Yesterday, Rue McClanahan died. As if you need to be reminded, she played Blanche Devereaux in the series, The Golden Girls.
I just love this intro, this song. LOVE IT.
Anyway, I was so sorry to hear of McClanahan’s passing. Beyond the fact that this marks the loss of the third Golden Girl, leaving only the hilarious and highly skilled Password player Betty White with us, McClanahan’s passing reminds me that I can be my worst enemy.
Back in 2005 when I was working at the law firm, I went to a picnic lunch in a park along the East River with some colleagues and some summer associates. It didn’t sound like the worst idea ever, until you realized that you would be at a picnic lunch with 10 lawyers sitting around in a circle sounds. It was awkward, and I was feeling particularly awkward that day. While I can picnic with the best of them – just ask the LJ clan – I’m not naturally comfortable sitting on the ground. I prefer a chair. And it’s not just because of the risk of stains and bugs.

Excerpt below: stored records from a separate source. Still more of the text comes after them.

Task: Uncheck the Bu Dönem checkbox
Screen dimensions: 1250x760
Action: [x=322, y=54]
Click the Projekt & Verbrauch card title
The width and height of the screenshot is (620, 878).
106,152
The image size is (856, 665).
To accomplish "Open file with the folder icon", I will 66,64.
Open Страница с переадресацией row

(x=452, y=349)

Somehow I survived the lunch and, on our walk back to the office, I was walking with someone who I thought had real friend potential. She was sweet and smart and laughed at my jokes. Really, this is all it takes. Anyway, we were chit chatting when we came up to a light on 55th and 1st Ave. In front of us, I saw a woman who had to be in her 60s or so dressed in all black – flowing black top and black pants – with red hair. Something about her caught my eye and had thoroughly distracted me from the conversation. As I was staring at this woman, she turned her head and I gasped a little. But I could say nothing. I didn’t really know these people, and causing a scene by grabbing my future-friend by the arm screaming, “Oh. My. Fucking. G-d. Don’t look! THAT’S RUE McCLANAHAN” didn’t seem like the best way to make a good impression.
For the next several blocks, I kept a close eye (read: tailed) McClanahan until I had no choice but to keep following her or enter our building with the group. My awkwardness and desire to be less freakish than I normally am won out, and I headed into the building the the group. Once in the elevator, I just couldn’t contain it anymore. I said, “Did you see Rue McClanahan? She was walking in front of us.” Right then, two women – the new-found friend and a woman who, if not for other off-putting behaviors had real friendship potential herself, said some variation of “WHAT?! NO! Why didn’t you tell us?!”

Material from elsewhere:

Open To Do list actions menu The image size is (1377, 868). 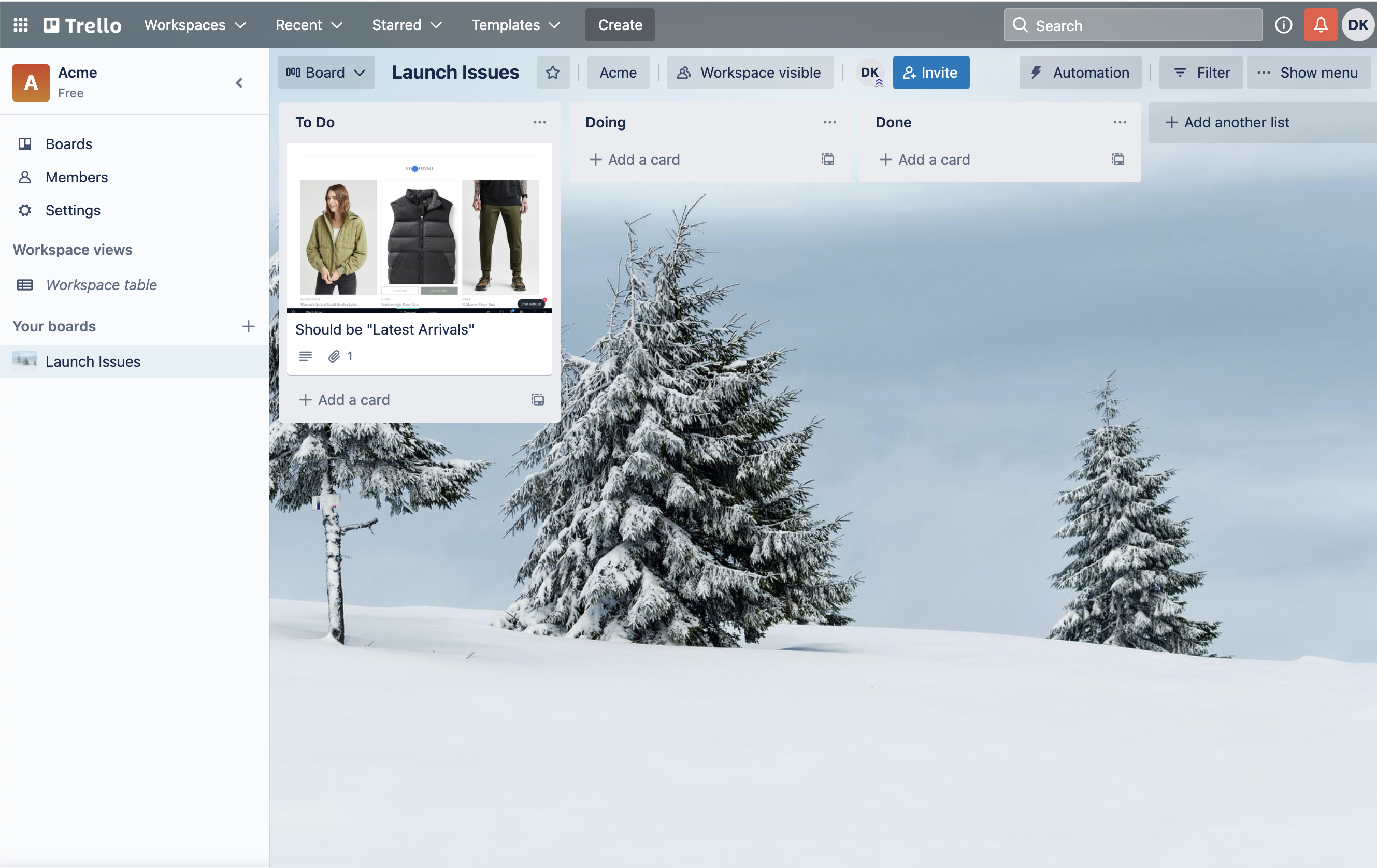point(539,122)
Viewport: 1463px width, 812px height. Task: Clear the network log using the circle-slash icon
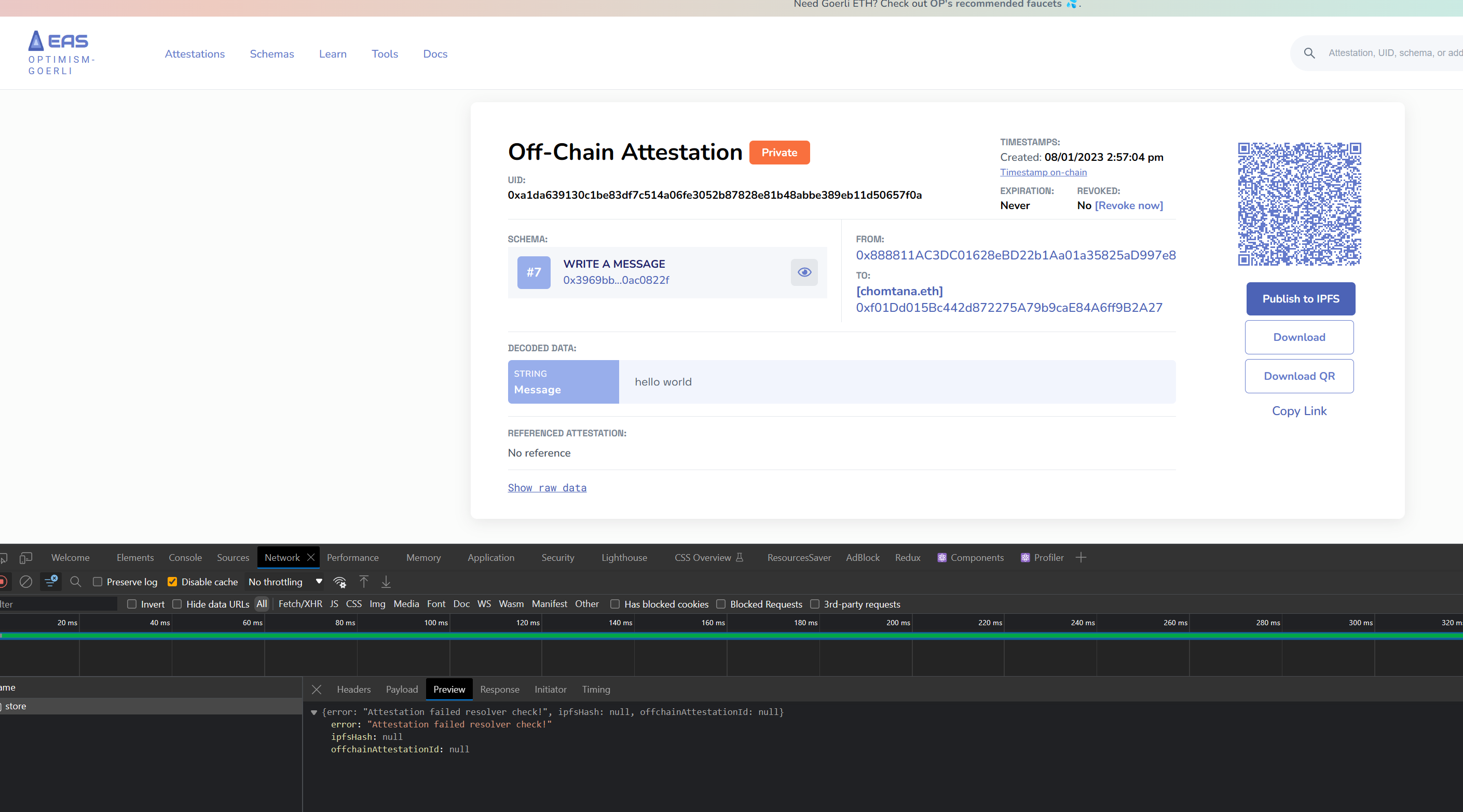coord(26,582)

One moral of this story is that even freaks like me can find community at a large New York law firm. Another is that The Golden Girls really did influence people of multiple generations. Because when you’re funny, you’re funny. Period.
The moral that I took away was that I am my own worst enemy.
When you live in NYC, you see famous people all the time. And for the most part, it’s not a particularly moving thing because, chances are, that person is your neighbor who you see pretty frequently. So the idea of saying hi to Kate Winslet or Ethan Hawke or some other similarly situated star isn’t super appealing.
But McClanahan was different for me. I desperately wanted to say hello and tell her how much I appreciated her work on The Golden Girls, and on Maude, and on Mama’s Family, and on All in the Family. I wanted to tell her that the show made an impression on me as a kid and showed me that age truly is a state of mind, and that life need not lose it’s vim and vigor simply because you’ve hit your 50s or 60s or 70s or, as Betty White continues to show us, 80s and 90s. I wanted to tell her that my own grandparents were spending their winters in southern Florida when the show was on and beyond, and I got to see first hand that the sweet old grandmother who dotes on grandchildren and bakes cookies is as much a relic as the idea that women are here solely for the care and upbringing of children. Sure, it may be a part of who these folks are, but it’s not the totality of their identity.
Instead of telling McClanahan these things, I stalked her and then slunk into my office building. For reasons that are beyond me, I allowed fear or awkwardness keep me from doing something I so wanted to do.
Perhaps I will say it now: Ms. McClanahan, thank you for helping to show me the importance of friendship. Safe travels.